2. Deletion of Authorized Official - If an authorized official is being deleted, the contractor need not obtain (1) that official’s signature, or (2) documentation verifying that the person is no longer an authorized official.
3. Change in Authorized Officials - A change in authorized officials does not impact the authority of existing delegated officials to report changes and/or updates to the provider's enrollment data or to sign revalidation applications.
4. Authorized Official Not on File - If the provider submits a change of information (e.g., change of address) and the authorized official signing the form is not on file, the contractor shall ensure that: (1) the person meets the definition of an authorized official, and (2) section 6 of the Form CMS-855 is completed for that person. The signature of an existing authorized official is not needed in order to add a new authorized official. Note that the original change request and the addition of the new official shall be treated as a single change request (i.e., one change request encompassing two different actions) for purpose of enrollment processing and reporting.
5. Effective Date - The effective date in the Provider Enrollment, Chain and Ownership System for section 15 of the Form CMS-855 should be the date of signature.
6. Social Security Number - To be an authorized official, the person must have and must submit his/her social security number (SSN). An Individual Taxpayer Identification Number (ITIN) cannot be used in lieu of an SSN in this regard.
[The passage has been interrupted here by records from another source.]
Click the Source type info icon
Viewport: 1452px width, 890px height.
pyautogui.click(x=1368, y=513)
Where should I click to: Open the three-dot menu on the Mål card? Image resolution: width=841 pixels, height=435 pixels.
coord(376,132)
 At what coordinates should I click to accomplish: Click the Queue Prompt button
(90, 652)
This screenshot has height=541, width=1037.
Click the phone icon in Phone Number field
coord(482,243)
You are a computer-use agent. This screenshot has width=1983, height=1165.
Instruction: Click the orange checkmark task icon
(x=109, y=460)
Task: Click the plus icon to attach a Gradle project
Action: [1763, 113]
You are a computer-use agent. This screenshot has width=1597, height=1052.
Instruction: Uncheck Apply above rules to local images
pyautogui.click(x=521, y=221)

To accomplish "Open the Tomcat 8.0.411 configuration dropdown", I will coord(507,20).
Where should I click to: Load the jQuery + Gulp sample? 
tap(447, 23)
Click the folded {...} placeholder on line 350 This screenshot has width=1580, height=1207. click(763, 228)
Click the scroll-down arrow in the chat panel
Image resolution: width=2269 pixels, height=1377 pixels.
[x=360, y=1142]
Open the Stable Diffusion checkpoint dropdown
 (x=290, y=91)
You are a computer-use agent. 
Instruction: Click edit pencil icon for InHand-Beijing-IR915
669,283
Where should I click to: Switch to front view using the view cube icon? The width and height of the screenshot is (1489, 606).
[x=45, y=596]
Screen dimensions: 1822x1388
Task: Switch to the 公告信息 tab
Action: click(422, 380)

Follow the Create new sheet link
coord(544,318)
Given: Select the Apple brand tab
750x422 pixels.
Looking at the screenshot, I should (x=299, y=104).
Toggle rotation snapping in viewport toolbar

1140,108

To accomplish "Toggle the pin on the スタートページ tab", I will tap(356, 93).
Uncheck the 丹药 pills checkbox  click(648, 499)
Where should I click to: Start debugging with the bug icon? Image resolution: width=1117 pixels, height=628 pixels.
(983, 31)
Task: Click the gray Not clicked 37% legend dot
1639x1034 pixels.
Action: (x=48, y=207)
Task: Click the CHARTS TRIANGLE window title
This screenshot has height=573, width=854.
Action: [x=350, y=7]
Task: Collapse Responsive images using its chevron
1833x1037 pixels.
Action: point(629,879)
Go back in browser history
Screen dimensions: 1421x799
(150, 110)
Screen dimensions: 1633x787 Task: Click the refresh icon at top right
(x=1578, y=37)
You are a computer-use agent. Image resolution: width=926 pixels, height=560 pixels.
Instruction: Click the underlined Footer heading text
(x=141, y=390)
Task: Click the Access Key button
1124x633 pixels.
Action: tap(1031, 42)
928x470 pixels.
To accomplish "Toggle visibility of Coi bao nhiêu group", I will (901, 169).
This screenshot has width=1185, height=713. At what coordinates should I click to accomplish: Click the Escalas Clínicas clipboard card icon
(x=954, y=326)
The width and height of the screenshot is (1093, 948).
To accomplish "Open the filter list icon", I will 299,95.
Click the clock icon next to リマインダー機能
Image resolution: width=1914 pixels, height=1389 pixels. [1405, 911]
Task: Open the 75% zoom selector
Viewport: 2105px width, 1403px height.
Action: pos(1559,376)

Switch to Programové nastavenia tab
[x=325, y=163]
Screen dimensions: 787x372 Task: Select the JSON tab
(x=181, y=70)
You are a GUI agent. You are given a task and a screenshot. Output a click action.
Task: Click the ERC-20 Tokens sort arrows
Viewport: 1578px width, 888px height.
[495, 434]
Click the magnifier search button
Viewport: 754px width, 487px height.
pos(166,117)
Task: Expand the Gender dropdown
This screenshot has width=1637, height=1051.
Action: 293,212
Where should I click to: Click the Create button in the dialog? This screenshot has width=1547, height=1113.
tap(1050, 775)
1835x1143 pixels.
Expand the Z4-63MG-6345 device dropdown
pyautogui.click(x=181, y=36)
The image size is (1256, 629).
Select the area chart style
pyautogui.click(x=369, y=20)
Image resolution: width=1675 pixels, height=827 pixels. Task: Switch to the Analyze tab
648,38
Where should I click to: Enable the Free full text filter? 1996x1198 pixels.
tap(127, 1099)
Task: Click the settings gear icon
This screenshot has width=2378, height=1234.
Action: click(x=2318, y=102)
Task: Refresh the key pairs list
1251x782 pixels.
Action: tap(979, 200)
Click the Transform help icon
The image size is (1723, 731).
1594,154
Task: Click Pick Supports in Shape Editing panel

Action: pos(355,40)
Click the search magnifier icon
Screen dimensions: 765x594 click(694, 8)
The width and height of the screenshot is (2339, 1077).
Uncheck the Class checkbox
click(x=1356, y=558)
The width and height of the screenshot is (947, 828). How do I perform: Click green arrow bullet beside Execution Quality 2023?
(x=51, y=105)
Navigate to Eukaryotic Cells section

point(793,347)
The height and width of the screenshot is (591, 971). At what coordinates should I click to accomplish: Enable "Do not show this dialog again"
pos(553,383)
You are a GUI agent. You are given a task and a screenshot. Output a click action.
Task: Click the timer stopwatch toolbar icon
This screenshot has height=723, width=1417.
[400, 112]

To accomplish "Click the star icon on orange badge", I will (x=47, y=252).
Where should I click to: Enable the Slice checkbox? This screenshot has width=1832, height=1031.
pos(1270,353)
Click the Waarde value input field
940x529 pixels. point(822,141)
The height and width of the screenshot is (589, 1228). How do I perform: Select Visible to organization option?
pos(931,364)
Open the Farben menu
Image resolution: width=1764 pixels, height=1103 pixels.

7. Identifying the Provider – As stated earlier, an authorized official must be an authorized official of the provider, not of an owning organization, parent company, chain home office, or management company. Identifying the provider is not - for purposes of determining an authorized official’s qualifications - determined solely by the provider’s tax identification number (TIN). Rather, the organizational structure is the central factor. For instance, suppose that a chain drug store, Company X, wants to enroll 100 of its pharmacies with the contractor. Each pharmacy has a separate TIN and must therefore enroll separately. Yet all of the pharmacies are part of a single corporate entity – Company X. In other words, there are not 100 separate corporations in our scenario, but merely one corporation whose individual locations have different TINs. Here, an authorized official for Pharmacy #76, can be someone at X’s headquarters (assuming that the definition of authorized official is otherwise met), even though this main office might be operating under a TIN that is different from that of #76. This is because headquarters and Pharmacy #76 are part of the same organization/corporation. Conversely, if #76 was a corporation that was separate and distinct from Company X, only individuals that were part of #76 could be authorized officials.
8. Certification Statement Development – When the contractor develops for missing or additional information and the provider must submit a newly-signed certification statement, only the actual signature page is required; the additional page containing the certification terms need not be submitted unless the contractor requests it. This does not apply, however, to the provider’s initial submission of a certification statement for a particular application; such instances require the submission of both the signature page and the page containing the certification terms. To illustrate, suppose the provider submits an initial Form CMS-855 application with an undated certification statement. The provider must furnish a newly-dated (and signed) certification statement and the certification terms page; it does so on March 1. On March 15, the contractor determines that information on section 4 of the provider’s application is incorrect and must be revised. When submitting the revised section 4 page, the provider need only furnish a newly-signed signature page; the certification terms page need not be submitted unless the contractor requests it.